#### WORK INSTRUCTIONS
Look through the entries for the string "hamburger" and copy every line where it shows up.

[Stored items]
· · · · ·

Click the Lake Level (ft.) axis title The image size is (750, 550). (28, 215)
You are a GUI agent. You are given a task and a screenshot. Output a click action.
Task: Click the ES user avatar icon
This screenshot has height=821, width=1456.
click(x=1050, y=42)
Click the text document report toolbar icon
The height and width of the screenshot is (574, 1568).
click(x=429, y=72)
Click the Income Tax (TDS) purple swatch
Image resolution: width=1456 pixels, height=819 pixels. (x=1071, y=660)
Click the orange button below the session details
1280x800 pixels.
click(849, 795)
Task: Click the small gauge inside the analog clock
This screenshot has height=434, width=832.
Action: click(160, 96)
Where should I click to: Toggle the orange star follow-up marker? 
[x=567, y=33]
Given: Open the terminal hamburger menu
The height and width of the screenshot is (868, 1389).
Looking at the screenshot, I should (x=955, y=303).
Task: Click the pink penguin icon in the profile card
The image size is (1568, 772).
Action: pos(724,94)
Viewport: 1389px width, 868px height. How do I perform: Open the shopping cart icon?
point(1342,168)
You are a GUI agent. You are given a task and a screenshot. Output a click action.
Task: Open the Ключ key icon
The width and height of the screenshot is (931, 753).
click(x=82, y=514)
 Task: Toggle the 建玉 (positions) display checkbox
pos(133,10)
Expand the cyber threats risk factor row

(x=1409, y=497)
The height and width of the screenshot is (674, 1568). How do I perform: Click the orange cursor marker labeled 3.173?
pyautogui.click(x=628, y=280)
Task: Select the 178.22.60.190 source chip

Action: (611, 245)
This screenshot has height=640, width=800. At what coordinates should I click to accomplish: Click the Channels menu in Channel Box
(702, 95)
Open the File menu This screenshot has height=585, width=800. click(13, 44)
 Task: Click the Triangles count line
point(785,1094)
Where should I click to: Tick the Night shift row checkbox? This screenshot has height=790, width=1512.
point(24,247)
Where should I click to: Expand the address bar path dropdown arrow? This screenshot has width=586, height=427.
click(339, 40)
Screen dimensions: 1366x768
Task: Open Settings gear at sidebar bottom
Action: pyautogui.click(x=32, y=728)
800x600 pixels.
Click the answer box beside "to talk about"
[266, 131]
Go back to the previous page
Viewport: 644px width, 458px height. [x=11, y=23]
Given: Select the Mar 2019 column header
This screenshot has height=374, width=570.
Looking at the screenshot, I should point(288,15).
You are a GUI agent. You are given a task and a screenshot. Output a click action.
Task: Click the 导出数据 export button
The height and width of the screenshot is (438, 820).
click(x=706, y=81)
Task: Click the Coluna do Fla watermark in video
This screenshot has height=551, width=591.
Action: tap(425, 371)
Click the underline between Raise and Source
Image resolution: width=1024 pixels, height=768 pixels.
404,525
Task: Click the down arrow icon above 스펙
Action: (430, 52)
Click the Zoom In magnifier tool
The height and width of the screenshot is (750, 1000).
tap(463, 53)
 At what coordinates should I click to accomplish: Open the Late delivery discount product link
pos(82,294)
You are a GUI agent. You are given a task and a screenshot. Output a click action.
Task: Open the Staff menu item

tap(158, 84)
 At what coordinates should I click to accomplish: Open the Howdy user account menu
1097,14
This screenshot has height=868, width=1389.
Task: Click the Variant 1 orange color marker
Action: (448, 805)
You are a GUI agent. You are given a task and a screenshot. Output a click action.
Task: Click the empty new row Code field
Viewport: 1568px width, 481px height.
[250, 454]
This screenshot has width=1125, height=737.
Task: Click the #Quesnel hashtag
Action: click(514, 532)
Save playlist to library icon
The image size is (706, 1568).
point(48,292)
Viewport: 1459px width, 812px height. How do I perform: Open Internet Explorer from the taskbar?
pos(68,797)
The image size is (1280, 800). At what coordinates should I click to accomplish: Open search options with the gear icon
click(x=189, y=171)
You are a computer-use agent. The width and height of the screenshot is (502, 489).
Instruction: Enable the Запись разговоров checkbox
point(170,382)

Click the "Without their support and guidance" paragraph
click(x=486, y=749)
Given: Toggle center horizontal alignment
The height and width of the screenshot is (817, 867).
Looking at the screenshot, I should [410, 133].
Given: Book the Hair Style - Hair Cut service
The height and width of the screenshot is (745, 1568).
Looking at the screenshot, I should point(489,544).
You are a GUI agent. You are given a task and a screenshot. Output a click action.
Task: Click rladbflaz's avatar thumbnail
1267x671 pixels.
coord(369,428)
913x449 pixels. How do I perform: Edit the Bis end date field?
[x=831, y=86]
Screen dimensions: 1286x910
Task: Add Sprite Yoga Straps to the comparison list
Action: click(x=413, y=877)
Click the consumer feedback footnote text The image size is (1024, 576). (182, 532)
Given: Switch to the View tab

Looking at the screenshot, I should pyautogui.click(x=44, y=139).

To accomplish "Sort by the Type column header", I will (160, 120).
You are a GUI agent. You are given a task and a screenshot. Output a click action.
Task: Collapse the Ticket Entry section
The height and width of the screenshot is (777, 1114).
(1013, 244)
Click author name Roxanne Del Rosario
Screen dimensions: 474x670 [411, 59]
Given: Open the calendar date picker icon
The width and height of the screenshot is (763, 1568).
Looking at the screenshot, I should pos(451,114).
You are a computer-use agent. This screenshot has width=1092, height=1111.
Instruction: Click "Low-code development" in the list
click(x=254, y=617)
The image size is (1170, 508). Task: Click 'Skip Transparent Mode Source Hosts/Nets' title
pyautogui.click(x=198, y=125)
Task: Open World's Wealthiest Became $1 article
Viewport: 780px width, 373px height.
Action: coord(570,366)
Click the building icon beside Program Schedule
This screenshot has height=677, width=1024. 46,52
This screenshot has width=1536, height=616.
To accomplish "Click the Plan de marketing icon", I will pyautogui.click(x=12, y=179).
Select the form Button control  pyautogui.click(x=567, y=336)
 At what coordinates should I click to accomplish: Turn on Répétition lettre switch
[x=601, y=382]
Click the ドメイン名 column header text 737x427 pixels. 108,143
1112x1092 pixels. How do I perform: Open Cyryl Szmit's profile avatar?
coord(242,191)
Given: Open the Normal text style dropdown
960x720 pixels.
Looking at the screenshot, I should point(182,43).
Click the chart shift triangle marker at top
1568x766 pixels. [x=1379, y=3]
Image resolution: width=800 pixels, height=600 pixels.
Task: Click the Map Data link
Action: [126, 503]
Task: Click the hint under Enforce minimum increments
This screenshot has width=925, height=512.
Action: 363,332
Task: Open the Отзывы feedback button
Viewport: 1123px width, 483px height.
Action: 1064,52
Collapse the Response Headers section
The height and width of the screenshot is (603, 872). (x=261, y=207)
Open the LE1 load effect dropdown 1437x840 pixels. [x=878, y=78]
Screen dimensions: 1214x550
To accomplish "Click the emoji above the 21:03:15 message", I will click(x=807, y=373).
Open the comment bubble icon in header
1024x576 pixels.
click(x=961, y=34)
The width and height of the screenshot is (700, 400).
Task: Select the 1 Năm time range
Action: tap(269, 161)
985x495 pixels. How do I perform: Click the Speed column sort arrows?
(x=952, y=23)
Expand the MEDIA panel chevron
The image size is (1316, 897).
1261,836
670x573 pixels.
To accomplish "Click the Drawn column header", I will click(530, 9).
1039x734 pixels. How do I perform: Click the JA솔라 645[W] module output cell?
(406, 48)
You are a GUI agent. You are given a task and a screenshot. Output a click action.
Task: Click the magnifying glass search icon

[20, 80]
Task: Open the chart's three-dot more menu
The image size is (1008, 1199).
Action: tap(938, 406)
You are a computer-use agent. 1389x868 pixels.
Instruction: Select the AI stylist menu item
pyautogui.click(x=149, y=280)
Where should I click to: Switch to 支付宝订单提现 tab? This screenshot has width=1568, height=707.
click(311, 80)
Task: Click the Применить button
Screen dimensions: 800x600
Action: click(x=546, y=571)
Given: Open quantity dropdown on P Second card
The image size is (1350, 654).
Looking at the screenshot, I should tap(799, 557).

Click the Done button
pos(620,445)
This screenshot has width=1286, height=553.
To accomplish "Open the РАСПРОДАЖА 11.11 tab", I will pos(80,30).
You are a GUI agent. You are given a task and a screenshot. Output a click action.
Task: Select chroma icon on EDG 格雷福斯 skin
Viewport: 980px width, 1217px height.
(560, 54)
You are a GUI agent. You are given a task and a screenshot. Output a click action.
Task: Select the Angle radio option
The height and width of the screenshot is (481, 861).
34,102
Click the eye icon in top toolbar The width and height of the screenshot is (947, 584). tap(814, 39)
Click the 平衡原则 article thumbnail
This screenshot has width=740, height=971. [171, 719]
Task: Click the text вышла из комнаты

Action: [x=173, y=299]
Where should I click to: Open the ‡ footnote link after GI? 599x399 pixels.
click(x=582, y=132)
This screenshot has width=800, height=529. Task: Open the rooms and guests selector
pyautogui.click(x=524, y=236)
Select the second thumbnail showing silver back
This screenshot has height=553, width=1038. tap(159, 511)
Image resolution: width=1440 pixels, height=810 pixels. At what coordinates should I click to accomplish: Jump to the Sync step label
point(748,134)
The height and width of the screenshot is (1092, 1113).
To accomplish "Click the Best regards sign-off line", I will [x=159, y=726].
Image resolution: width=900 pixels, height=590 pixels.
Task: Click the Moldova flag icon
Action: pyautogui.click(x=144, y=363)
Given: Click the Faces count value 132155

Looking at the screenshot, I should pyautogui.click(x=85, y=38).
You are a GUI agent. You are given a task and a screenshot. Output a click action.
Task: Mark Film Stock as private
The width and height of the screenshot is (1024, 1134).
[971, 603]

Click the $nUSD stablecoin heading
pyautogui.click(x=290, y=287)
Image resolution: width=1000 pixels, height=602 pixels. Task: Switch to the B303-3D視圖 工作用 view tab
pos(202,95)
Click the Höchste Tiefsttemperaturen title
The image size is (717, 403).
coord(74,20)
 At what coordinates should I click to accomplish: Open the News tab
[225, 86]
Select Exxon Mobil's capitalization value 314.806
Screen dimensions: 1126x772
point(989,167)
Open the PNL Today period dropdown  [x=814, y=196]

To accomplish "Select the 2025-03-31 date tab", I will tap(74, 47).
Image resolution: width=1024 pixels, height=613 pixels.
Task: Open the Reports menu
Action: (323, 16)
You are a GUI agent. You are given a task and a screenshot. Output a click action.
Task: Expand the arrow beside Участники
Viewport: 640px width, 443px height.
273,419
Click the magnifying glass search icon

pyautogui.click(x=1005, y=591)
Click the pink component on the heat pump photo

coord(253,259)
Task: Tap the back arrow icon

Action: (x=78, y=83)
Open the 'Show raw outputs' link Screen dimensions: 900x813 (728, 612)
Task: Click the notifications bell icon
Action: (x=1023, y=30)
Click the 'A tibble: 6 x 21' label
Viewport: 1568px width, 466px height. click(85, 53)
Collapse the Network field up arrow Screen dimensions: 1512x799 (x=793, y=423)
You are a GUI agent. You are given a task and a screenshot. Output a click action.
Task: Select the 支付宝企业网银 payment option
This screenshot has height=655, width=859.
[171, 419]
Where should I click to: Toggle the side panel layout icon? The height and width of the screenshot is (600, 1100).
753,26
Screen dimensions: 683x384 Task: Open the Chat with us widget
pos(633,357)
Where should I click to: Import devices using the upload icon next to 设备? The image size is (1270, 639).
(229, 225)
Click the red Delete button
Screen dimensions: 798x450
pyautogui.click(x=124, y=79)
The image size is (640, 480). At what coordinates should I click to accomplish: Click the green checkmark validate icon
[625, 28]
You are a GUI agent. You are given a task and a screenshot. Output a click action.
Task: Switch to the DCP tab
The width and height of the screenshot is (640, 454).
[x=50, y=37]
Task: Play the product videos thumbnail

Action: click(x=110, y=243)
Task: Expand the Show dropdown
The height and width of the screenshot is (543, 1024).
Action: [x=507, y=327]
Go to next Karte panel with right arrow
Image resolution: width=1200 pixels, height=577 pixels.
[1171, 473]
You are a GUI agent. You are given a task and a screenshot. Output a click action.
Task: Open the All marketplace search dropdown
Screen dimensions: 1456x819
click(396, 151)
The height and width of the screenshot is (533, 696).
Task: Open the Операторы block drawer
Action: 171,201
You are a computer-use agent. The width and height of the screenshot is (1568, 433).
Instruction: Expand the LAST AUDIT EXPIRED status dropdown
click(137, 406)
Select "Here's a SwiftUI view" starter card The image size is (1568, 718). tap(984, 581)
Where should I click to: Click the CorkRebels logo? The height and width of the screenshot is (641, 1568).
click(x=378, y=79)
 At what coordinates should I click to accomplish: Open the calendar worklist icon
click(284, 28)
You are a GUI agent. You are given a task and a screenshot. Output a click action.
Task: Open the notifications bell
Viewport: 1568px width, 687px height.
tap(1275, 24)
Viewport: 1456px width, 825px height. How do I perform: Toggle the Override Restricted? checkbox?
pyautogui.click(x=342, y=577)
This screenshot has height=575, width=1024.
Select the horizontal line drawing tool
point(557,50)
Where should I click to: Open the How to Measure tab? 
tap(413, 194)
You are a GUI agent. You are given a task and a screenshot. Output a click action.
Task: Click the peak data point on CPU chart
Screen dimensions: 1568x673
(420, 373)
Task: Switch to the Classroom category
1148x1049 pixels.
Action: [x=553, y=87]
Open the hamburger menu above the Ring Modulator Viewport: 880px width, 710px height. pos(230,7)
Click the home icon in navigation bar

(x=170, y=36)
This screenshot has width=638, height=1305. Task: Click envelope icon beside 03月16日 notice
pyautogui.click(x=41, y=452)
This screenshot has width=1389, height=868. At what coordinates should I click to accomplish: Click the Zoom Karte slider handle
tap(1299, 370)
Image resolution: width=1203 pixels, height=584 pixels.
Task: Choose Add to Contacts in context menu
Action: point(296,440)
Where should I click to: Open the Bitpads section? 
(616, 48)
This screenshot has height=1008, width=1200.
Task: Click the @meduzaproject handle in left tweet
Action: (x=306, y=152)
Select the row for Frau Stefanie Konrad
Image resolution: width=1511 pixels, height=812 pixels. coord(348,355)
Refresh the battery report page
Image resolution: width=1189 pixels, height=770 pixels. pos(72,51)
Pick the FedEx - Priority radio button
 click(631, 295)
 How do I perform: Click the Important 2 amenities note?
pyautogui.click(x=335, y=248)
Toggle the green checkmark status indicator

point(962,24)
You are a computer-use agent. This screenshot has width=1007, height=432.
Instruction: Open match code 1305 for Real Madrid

· · · · ·

#### TASK ANSWER
Given: Open the terminal hamburger menu
Open the hamburger menu above the Ring Modulator Viewport: 880px width, 710px height. pos(230,7)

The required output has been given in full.